** 分析用テキスト **
活動概要伊勢志摩サテライト
アコヤガイ養殖に関わる課題解決のための調査研究(志摩市官学連携研究助成事業、共同研究 )
平成30年5月〜平成31年3月
代表者/古丸明
市町とのプロジェクト
活動の概要
志摩市官学連携研究助成事業に基づく志摩市との共同研究として、アコヤガイ養殖に関わる課題解決に向けて以下の調査研究を実施した。
①アコヤガイの貝柱以外の食用化研究
②アコヤガイ養殖における疾病と養殖環境改善のための研究
③真珠の評価と真珠層の形成過程に関する研究
活動の成果
①アコヤガイの貝柱以外の食用化研究
真珠を収穫する際に海に投棄される軟体部の有効利用法について、マリンフーズ、若狭大月真珠と検討を行なった。養殖場において真珠を手で収穫し、軟体部を損なわない形でむき身にする方法で、コスト、手間がどれくらいかかるのかを把握した。軟体部については一個あたり数円以下の工賃で回収が可能であることが明らかになった。加工食品として、佃煮、燻製等の試作を行ない、試食でも高評価を得たが、貝殻、ケシ真珠等の混入率が高く、異物の除去に課題が残った。

** 抽出データ **
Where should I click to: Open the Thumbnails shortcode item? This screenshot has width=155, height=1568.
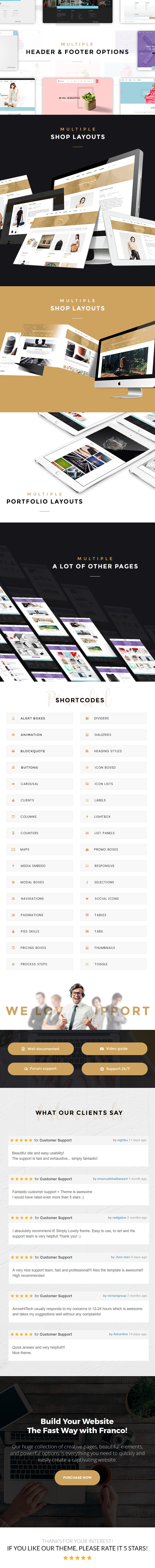pyautogui.click(x=114, y=948)
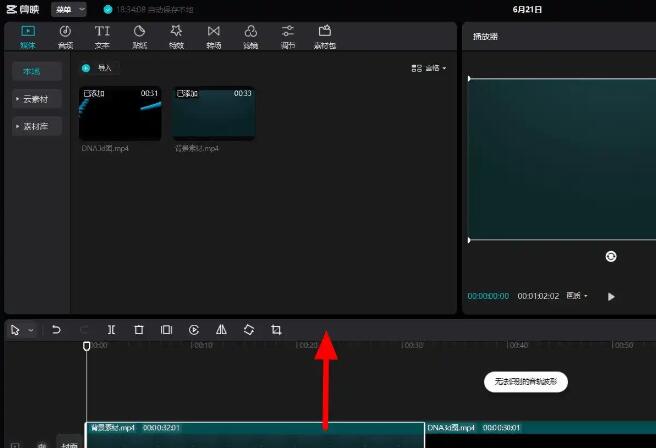The height and width of the screenshot is (448, 656).
Task: Click the import (导入) button
Action: coord(100,68)
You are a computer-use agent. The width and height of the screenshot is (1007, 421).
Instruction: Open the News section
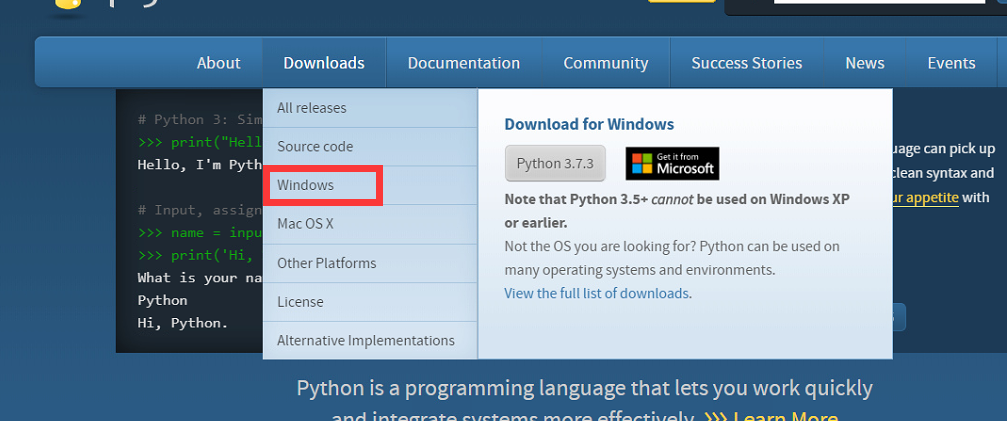864,63
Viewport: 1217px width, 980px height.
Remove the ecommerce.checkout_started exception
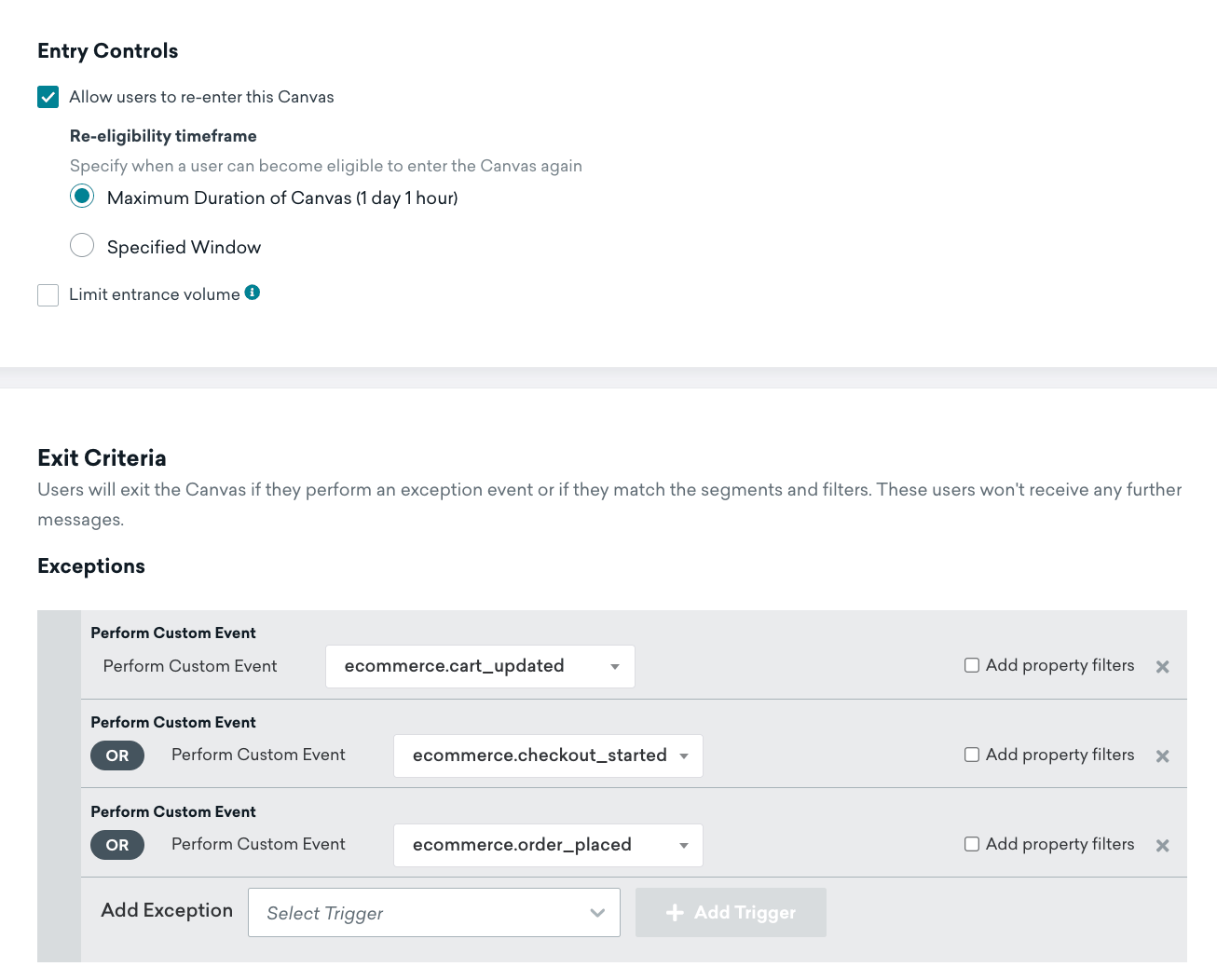1162,756
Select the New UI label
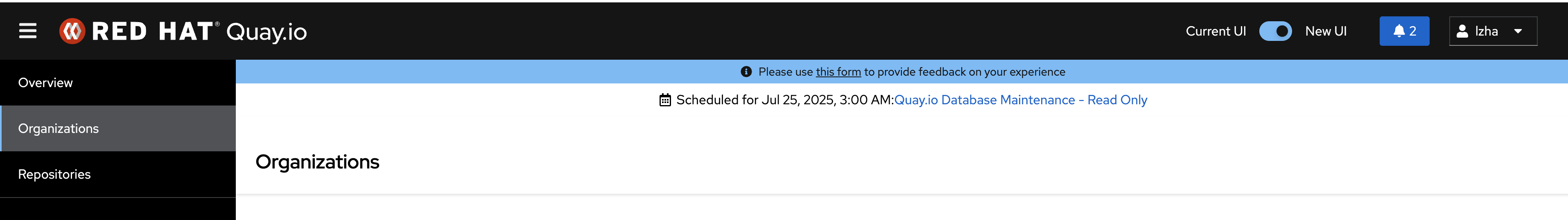The height and width of the screenshot is (220, 1568). tap(1326, 31)
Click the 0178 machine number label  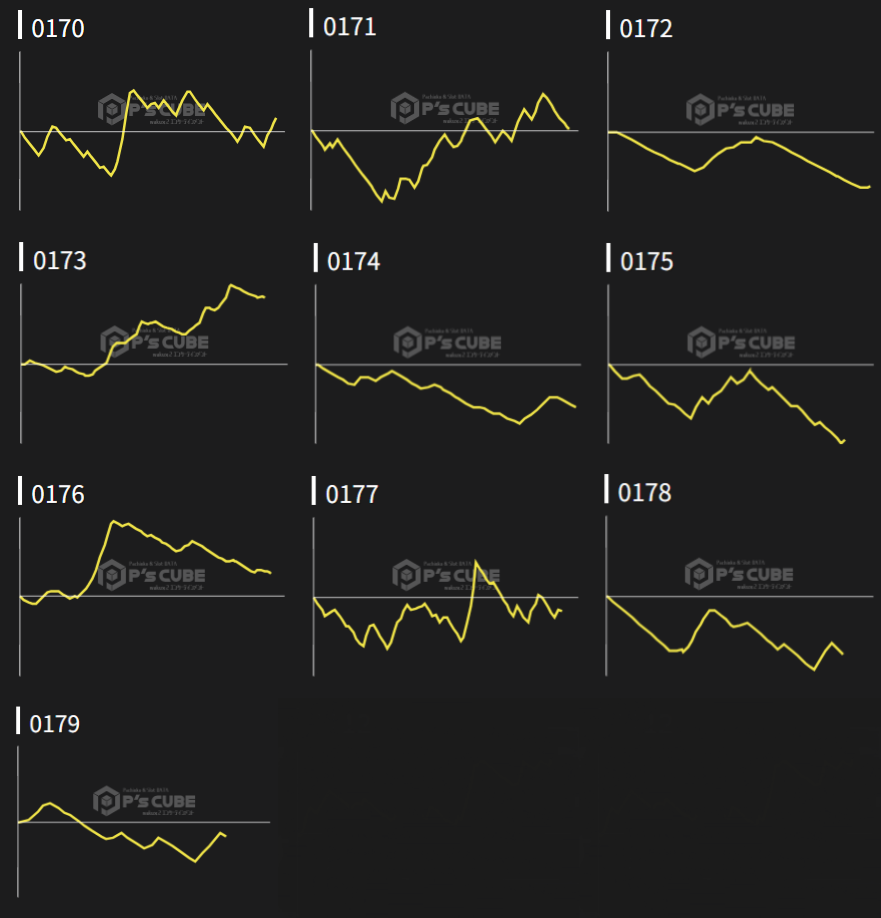(645, 493)
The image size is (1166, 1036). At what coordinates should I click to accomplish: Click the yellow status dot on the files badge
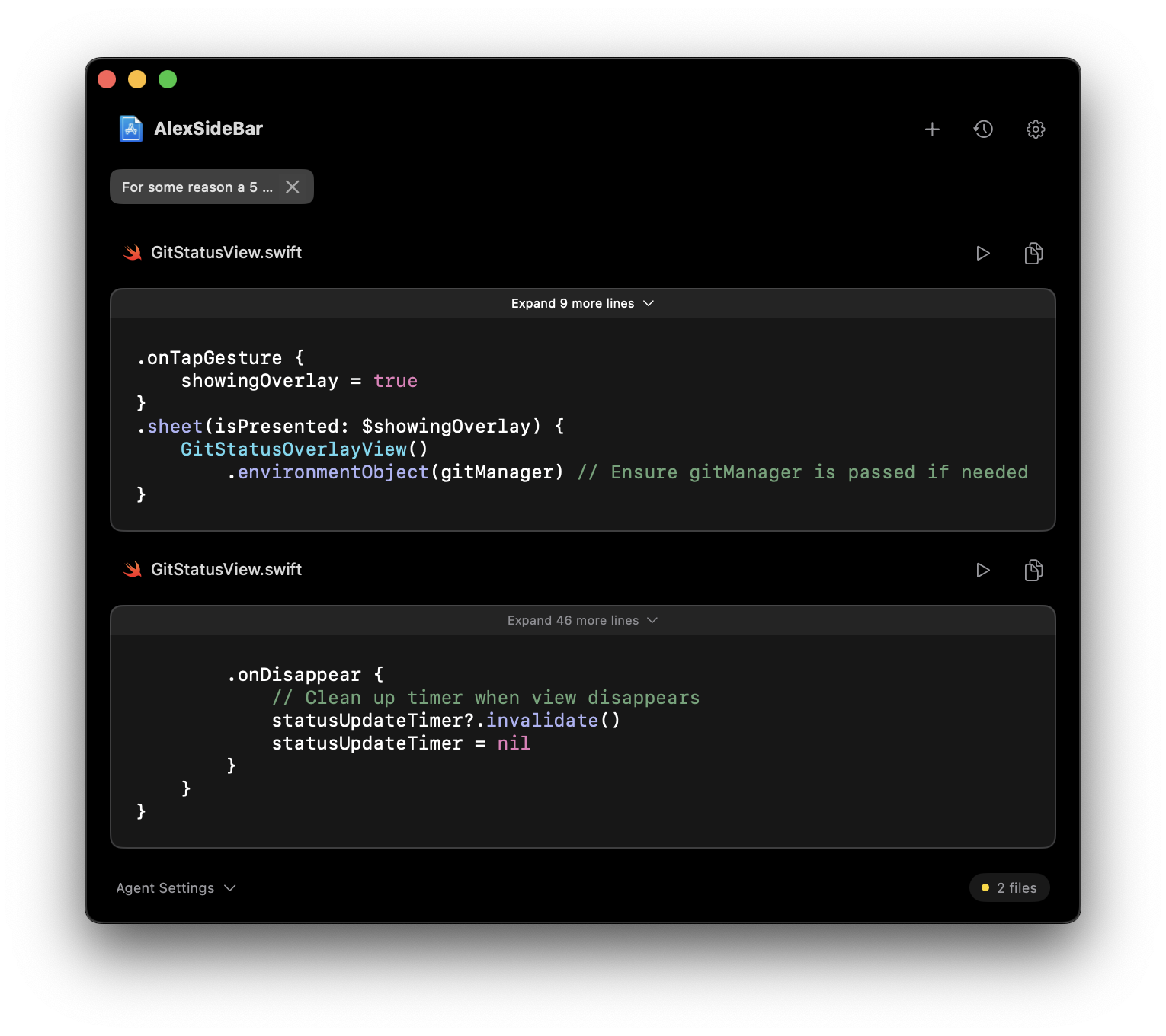(984, 887)
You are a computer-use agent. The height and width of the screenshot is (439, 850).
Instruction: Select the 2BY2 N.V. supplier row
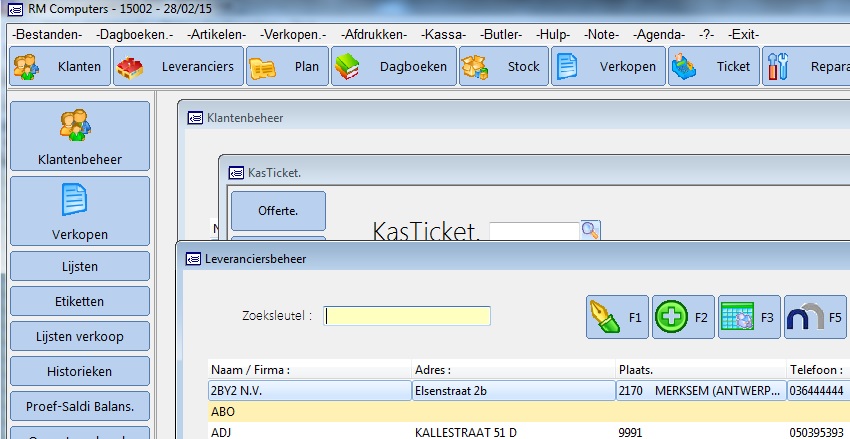pos(310,390)
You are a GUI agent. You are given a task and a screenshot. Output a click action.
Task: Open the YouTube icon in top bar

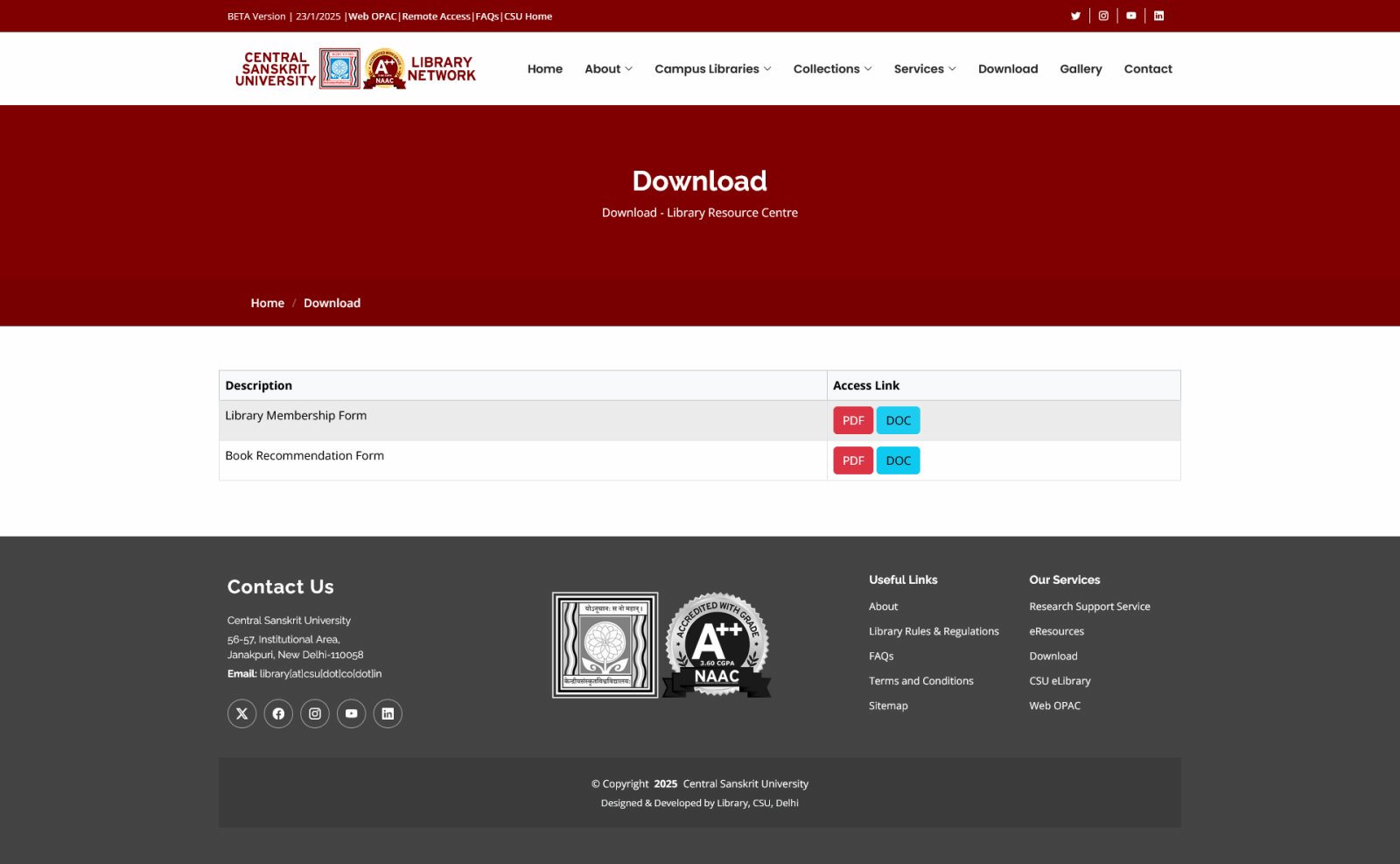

** 課題の内容 **
**a)** アコヤガイ養殖の調査研究についての文章では、加工食品の試作で異物の除去が課題として残った理由として、何の混入率が高かったと書かれていますか。
**b)** アコヤガイ養殖の調査研究についての文章の「活動概要伊勢志摩サテライト」から「て以下の調査研究を実施した。」までを、そのまま繰り返して書いてください。
**c)** アコヤガイ養殖の調査研究についての文章を、最後の文の次から書き継いでください。

** 解答 **
**a)** 貝殻やケシ真珠などの混入率です。

**b)**
活動概要伊勢志摩サテライト
アコヤガイ養殖に関わる課題解決のための調査研究(志摩市官学連携研究助成事業、共同研究 )
平成30年5月〜平成31年3月
代表者/古丸明
市町とのプロジェクト
活動の概要
志摩市官学連携研究助成事業に基づく志摩市との共同研究として、アコヤガイ養殖に関わる課題解決に向けて以下の調査研究を実施した。

**c)**
②アコヤガイ養殖における疾病と養殖環境改善のための研究
寄生虫ポリドラの感染と真珠の巻き、真珠層一層の厚さに及ぼす影響を評価した。真珠全体の巻き、真珠一層の厚さいずれも 健常貝の方が厚く、感染は真珠の品質を顕著に低下させることが明らかになった。
③真珠の評価と真珠層の形成過程に関する研究
ALCという色素を挿核したアコヤガイに月一回取り込ませて、毎月の真珠の巻き等を評価した。真珠の成長は水温と正の相関があり、8月が最も巻きが良いことが明らかになった。水温が低下するにつれて、巻きは薄くなった。一方、一層の厚さは8-11月はコンスタントであったが、冬季には著しく薄くなる傾向が明らかになった。光沢の良い真珠と悪い真珠の真珠層一層の厚さを比較した結果、良い真珠は表面20層の一層の厚さが薄くなっていることが明らかになった。